— Job 1 —
Answer the following from the article on the Lebanon women's national basketball team, one line each:
(a) What nickname does the team carry?
(b) In what year did the four-year FIBA suspension begin?
(c) What place did the team take in Division A of the 2011 FIBA Asia Championship for Women?
— Job 2 —
For each statement, say yes or no according to the article on the Lebanon women's national basketball team, and quote the words of the article that decide it:
(a) The team won the gold medal at the 2004 Pan Arab Games.
(b) The team finished first in Division B at the 2009 FIBA Asia Championship for Women.
(c) The team is governed by the Lebanese Basketball Federation.
— Job 3 —
Carry on the article on the Lebanon women's national basketball team, picking up after its final sentence.

>> begin Page excerpt

Lebanon
- FIBA ranking: 44 ▼3 (18 March 2026)
- Joined FIBA: 1947
- FIBA zone: FIBA Asia
- National federation: FLB
- Coach: Paul Coughter
- Nickname: The Cedars

Asia Cup
- Appearances: 7
| Home | Away |
- Medal record
Arab Women's Basketball Championship
| Gold medal – first place | 2003 Jordan |  |
| Silver medal – second place | 2000 Algeria |  |
| Bronze medal – third place | 1997 Lebanon |  |
| Bronze medal – third place | 1983 Jordan |  |
Pan Arab Games
| Gold medal – first place | 2011 Qatar |  |
| Gold medal – first place | 2004 Algeria |  |

= Lebanon women's national basketball team =

Check

The Lebanon women's national basketball team represents Lebanon in international women's basketball tournaments and is governed by the Lebanese Basketball Federation.

==History==
===Early achievements (1980s-2000s)===
The Lebanon women's national basketball team emerged on the regional scene in the late 20th century. They secured two third-place finishes at the Arab Women's Basketball Championship in 1983 and 1997. The team's success continued with a silver medal at the 2000 Arab Women's Basketball Championship. Building on this momentum, they achieved the championship title at the 2003 Arab Women's Basketball Championship. The following year, they claimed the gold medal at the 2004 Pan Arab Games. Further solidifying their regional presence, the team secured another gold medal at the 2011 Pan-Arab Games.

===2009–2014: Promotion to division A of FIBA Asia and the FIBA ban===
On the global stage, their achievements included a promotion to Division A of the FIBA Women's Asia Cup after finishing as runners-up in Division B at the 2009 FIBA Asia Championship for Women. In the Division A of the 2011 FIBA Asia Championship for Women, they displayed strong performance, finishing in 5th place. However, internal disputes within the national federation led to a four-year FIBA suspension in 2013. This suspension prevented their participation in the Division A of the 2013 FIBA Asia Championship for Women, resulting in their return to Division B after the ban was lifted in 2014.

>> end Page excerpt
>> begin Dataset content

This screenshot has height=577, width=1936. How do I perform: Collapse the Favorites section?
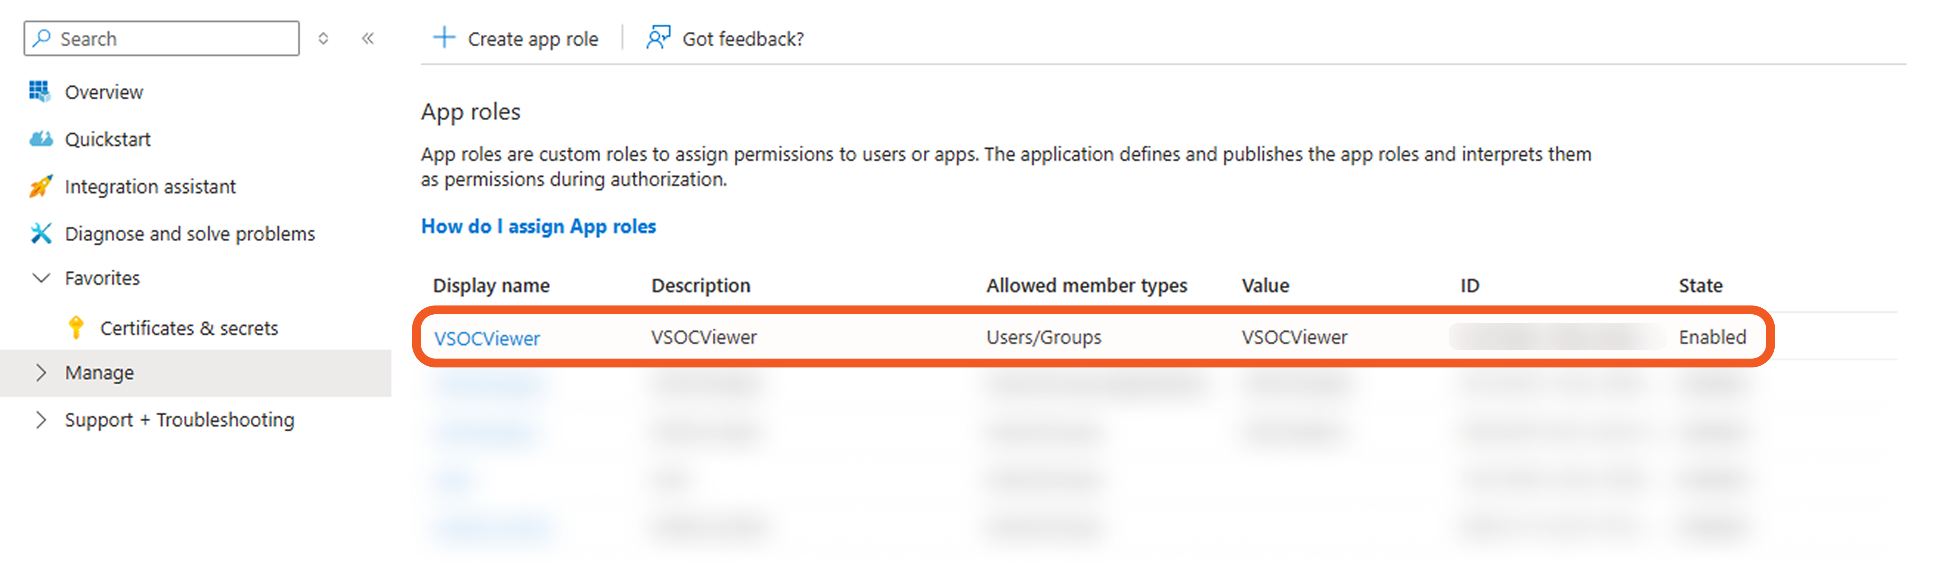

>> end Dataset content
>> begin Dataset content

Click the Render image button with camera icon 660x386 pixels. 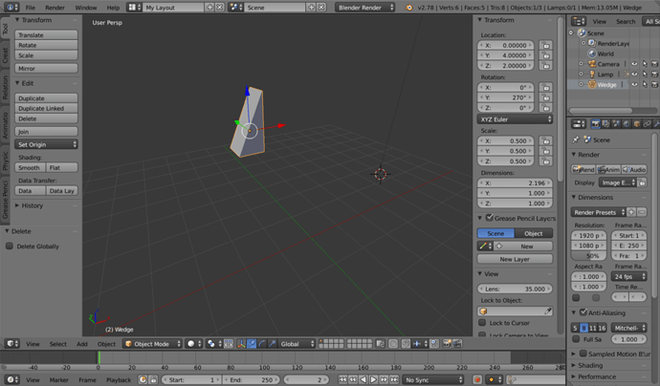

>> end Dataset content

— Task answer 1 —
(a) The Cedars
(b) 2013
(c) 5th place

— Task answer 2 —
(a) Yes: "they claimed the gold medal at the 2004 Pan Arab Games"
(b) No: "finishing as runners-up in Division B at the 2009 FIBA Asia Championship for Women"
(c) Yes: "is governed by the Lebanese Basketball Federation"

— Task answer 3 —
===2020–present: Promotion back to division A of FIBA Asia===
After a prolonged period, the team regained their place in Division A by winning the 2021 FIBA Women's Asia Cup Division B. Carrying the momentum forward, they secured their Division A status in the 2023 FIBA Women's Asia Cup by defeating Chinese Taipei with a final score of 75–73, ensuring their participation in the top tier for the upcoming 2025 FIBA Women's Asia Cup. Their 7th place finish in the 2023 FIBA Women's Asia Cup secured Lebanon's participation in the FIBA Women's Basketball World Cup 2026 Pre-Qualifying Tournament. Lebanon did not advance in the Pre-Qualification after losing all three of their group phase games.

The team's final opportunity for qualification came at the 2025 FIBA Women's Asia Cup, which served as the primary qualifier for the 2026 FIBA Women's Basketball World Cup, awarding a direct berth to its champion and spots in the World Cup Qualifying Tournaments to the teams finishing in second to sixth place. However, while Lebanon's 7th-place finish ended their campaign for the 2026 World Cup, it ensured they would remain in Division A for the 2027 FIBA Women's Asia Cup.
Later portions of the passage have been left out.